A review by mothmans_mum
Her Royal Happiness by Lola Keeley

  • Diverse cast of characters? Yes

3.0

While Lola Keeley is a great writer and this is indeed well written, I just struggled to enjoy it. For one thing, while I could see why Alice liked Sara, the reverse was not discernible. Whenever Sara said things she liked about Alice, they were always informed attributes, not things I had noticed in the story, other than Sara thinking Alice was hot for being able to fly a plane, or looked good in uniform. Nothing deeper than that.

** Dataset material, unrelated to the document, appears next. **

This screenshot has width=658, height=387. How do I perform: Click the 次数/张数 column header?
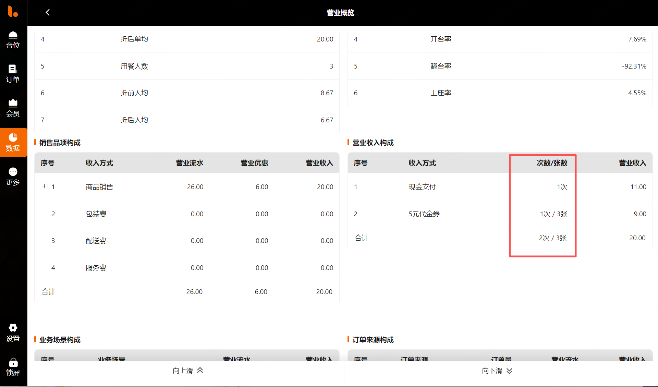(551, 163)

Second, whenever the characters clashed over politics, it was never resolved. Alice would send cops to Sara’s house to fend off the paparazzi, Sara would, quite rightly, point out that given she and her daughter are women of colour, cops don’t make them feel safe (quite the opposite), Alice would be all like “huh? why??” and then the paps would just magically disappear without the need for a police presence and nothing more is discussed about that. Alice is all like “I love the troops! I fought in Afghanistan! Remembrance services are important to me!” and Sara is like “my daughter and I are brown! Fuck the murdering, colonising troops and the British empire! Remembrance services honour murderers!” and then they just agree to disagree. Even at the end, Alice is pissy with Sara for being against the monarchy and not giving a shit about state events (despite now enthusiastically participating in them for Alice’s sake), and they fight about it, and nothing is resolved.

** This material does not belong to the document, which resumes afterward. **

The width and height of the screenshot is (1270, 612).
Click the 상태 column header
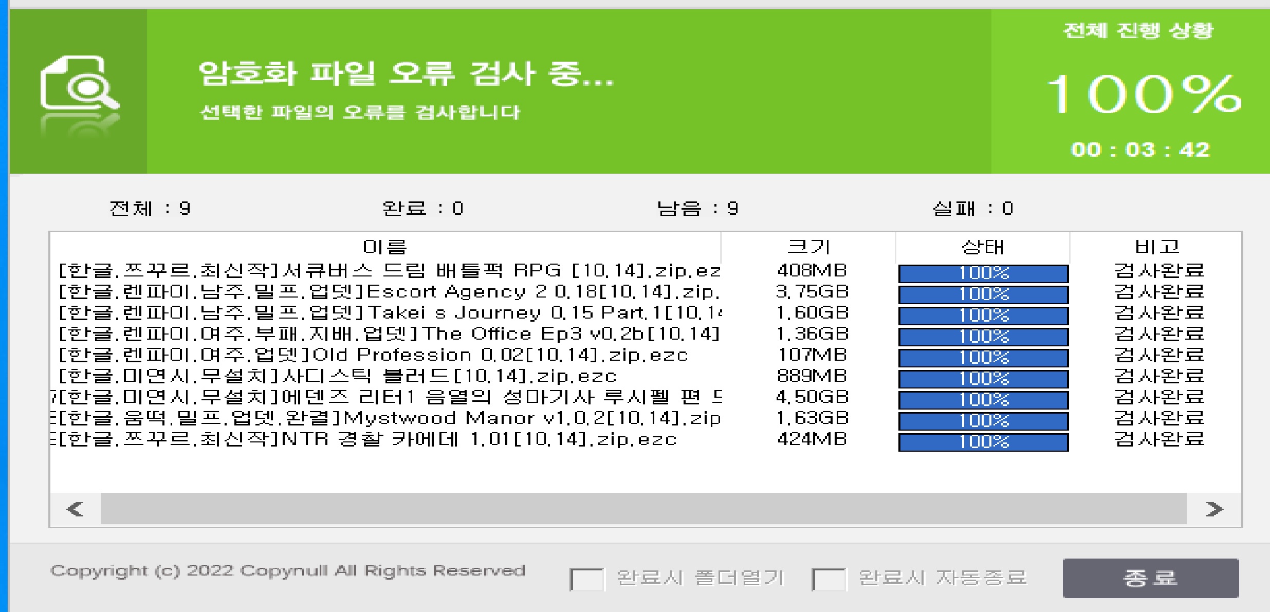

Third, it’s entirely unclear why Sara ends up going along with all this. Despite being an anti-monarchist, anti-cop, anti-military, anti colonialist socialist, and despite the fact that Alice had actually offered to sever ties with the monarchy, Sara is still fine going to state events, being surrounded by bodyguards and spooks and ex-military personnel, etc, just to be with Alice? Alice gives up nothing, while Sara has to give up her job, and move away from her best friend, who is also her daughter’s aunt? And there is absolutely no emotional journey justifying any of this?

And in the end, Sara attends a state event welcoming the Turkish head of state, and Turkish military dignitaries. We know Sara doesn’t like the British PM, but we don’t get to hear her thoughts on these men who are carrying out a genocide against the Kurds.

I’d rather watch something entirely fantastical like The Christmas Prince than read something that brings real politics into the mix but cannot resolve its own contradictions.

Plus, again, what does Sara see in the absolute McNothing that is Alice.